** start Raw data **

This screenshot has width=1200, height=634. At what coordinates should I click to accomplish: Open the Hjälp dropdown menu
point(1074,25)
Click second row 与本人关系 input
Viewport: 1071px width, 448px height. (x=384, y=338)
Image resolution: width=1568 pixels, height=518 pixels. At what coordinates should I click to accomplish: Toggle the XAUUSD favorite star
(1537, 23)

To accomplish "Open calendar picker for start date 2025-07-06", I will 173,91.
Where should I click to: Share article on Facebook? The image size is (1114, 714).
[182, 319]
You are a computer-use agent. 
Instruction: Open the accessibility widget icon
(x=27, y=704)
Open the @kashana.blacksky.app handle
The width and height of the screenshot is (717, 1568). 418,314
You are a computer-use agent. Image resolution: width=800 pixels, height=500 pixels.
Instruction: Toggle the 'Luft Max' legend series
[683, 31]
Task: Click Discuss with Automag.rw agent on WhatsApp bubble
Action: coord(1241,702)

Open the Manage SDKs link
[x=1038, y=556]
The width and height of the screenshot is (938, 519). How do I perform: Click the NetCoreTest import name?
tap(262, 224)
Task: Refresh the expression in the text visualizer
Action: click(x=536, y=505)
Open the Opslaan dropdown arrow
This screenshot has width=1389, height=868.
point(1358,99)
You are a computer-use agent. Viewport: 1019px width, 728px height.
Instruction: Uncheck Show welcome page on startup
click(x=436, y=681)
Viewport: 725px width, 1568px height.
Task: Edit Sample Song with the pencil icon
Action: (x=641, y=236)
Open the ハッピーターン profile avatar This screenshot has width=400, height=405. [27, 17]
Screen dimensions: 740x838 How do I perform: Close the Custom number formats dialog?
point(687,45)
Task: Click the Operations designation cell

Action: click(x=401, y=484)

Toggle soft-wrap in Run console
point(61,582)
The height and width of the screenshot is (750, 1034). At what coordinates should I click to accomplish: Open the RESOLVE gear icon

** end Raw data **

Exercise description
Write out the part of the records that opens with the line containing "I will 173,91." and closes with the line containing "The width and height of the screenshot is (717, 1568)." as a numbered list, one line per item, leaving out any blank lines.

Response for this exercise
1. To accomplish "Open calendar picker for start date 2025-07-06", I will 173,91.
2. Where should I click to: Share article on Facebook? The image size is (1114, 714).
3. [182, 319]
4. You are a computer-use agent. 
5. Instruction: Open the accessibility widget icon
6. (x=27, y=704)
7. Open the @kashana.blacksky.app handle
8. The width and height of the screenshot is (717, 1568). 418,314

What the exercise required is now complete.